Hey you. You, sitting there reading this in your stretched-out T-shirt and elastic waistband pants. You, who hasn’t had the chance to shower yet and whose hair is a little on the greasy side, but you’re hoping your messy bun will help hide that fact. You, who has a crusty patch on her clothing that could be food — or maybe it’s snot; it’s hard to tell.
I see you.
I know it feels like you’re drowning in motherhood sometimes. It feels like you spend so much time attending to everyone else’s needs that yours are pushed not only to the back burner, but to the back burner of a stove in the appliance showroom 10 miles away. I know that a shower where you actually have time to shave feels like a luxury and the thought of curling your hair or spending more than two minutes on your makeup seems nearly impossible.
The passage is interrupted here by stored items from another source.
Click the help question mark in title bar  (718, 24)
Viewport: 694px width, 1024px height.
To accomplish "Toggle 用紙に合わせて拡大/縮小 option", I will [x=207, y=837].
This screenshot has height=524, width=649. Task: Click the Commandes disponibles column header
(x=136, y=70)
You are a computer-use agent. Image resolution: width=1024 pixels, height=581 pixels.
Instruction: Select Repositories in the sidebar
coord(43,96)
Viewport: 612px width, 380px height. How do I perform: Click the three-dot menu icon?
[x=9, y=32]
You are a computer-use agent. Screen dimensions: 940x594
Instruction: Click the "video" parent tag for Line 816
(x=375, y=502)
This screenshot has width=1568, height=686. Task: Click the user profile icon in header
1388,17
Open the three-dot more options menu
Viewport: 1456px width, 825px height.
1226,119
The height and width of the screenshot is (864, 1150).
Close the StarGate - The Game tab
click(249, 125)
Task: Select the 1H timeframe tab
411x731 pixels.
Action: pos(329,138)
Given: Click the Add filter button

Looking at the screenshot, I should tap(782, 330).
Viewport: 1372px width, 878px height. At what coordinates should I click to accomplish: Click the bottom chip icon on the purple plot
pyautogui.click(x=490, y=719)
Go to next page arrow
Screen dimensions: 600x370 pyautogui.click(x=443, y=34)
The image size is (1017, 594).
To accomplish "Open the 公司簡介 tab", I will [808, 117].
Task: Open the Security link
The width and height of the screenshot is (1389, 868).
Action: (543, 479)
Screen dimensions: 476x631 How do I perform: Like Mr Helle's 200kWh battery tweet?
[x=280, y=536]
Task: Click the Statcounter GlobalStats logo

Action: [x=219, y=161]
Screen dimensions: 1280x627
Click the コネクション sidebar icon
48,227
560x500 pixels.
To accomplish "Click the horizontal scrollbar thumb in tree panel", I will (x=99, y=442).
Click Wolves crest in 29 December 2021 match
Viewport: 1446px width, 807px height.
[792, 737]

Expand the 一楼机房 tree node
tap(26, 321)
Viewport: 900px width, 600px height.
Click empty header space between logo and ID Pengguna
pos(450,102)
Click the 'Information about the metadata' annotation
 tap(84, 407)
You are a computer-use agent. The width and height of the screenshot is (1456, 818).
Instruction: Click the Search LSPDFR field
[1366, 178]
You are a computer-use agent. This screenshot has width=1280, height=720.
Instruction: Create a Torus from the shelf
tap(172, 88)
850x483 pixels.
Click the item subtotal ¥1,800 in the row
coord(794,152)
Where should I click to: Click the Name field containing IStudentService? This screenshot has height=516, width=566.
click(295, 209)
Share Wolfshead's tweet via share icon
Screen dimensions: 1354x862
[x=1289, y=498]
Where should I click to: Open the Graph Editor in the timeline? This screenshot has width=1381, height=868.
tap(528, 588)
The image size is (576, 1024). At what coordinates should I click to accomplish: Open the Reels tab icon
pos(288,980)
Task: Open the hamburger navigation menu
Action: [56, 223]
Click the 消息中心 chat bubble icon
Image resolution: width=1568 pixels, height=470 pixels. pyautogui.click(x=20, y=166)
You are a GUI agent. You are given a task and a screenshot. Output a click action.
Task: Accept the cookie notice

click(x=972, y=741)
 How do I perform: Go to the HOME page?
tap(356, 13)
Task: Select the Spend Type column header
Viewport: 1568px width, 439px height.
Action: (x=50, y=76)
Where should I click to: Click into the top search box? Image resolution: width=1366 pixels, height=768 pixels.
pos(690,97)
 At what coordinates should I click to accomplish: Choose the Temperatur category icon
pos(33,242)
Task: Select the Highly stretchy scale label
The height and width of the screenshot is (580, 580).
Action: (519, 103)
Some days, a brush is the best you can do. Some days. All the other stuff just takes a monumental effort. You don’t feel like you have it in you, so what’s the point?
I know you feel like you’ve let yourself go. I know a part of you worries your partner isn’t as attracted to you anymore. But another part of you is actually okay with that because at the end of the day, you’re all touched out and used up; you’ve given all you can, and you’re honestly more interested in sleep than sex.
I know that if someone gave you $100, you would walk through a store and spend it on your kids. Maybe you’d pick up something for yourself, but you’d put it back before you reached the checkout. Any money you used to spend on your own wardrobe or at the salon is now used to outfit your little ones and to give them the extras: the mommy and me classes, the toys, the books, the admission to the zoo and the carnival and the museum. I know you tell yourself all those things are more important. I know your body is different than it used to be, and you’re not sure you want to spend any money on bigger jeans, anyway. Yoga pants are just fine because they’re forgiving.
I know you think about the person you used to be before you were somebody’s mom. Even though you’d never in a million years trade motherhood for anything, you still wish you had your pre-mom self back. I know she seems far away and unreachable, like someone you used to know, and you’re trying to resign yourself to the fact that she’s gone forever.
But she isn’t gone forever. I promise.
Right now, you’re learning how to love and take care of another human being. You’re figuring out how to balance your own needs against those of someone who literally requires you for every aspect of their existence. This isn’t something that just happens automatically; it’s a process, and it takes time. And before that balance is reached, someone’s needs will have to slide so another’s can be met. And it’s going to be yours — because you’re a damn good mom. So stop beating yourself up and wondering why you can’t be more pulled together.
It might not be tomorrow. It might be years from now. But take heart: One day, your babies won’t need so much from you, and your attention will gradually shift back to yourself. You’ll have time to de-fuzz your bikini line and wax your eyebrows. You’ll do something just for you, and it will feel wonderful. You’ll catch glimpses of the person you used to be — fleeting ones at first, then more and more frequent — until one day, you realize that she’s back. Yes, she’s changed because she’s somebody’s mom now, but it only makes her a better, more complete version.
The season of baby and toddlerhood is hard. Expecting to make it through without letting yourself slide a little is like expecting to run through a rainstorm without getting wet: unrealistic. But it only lasts a little while. And just as surely as the sun comes out, so will your mojo — returning at last, shining through, breaking the unpolished surface.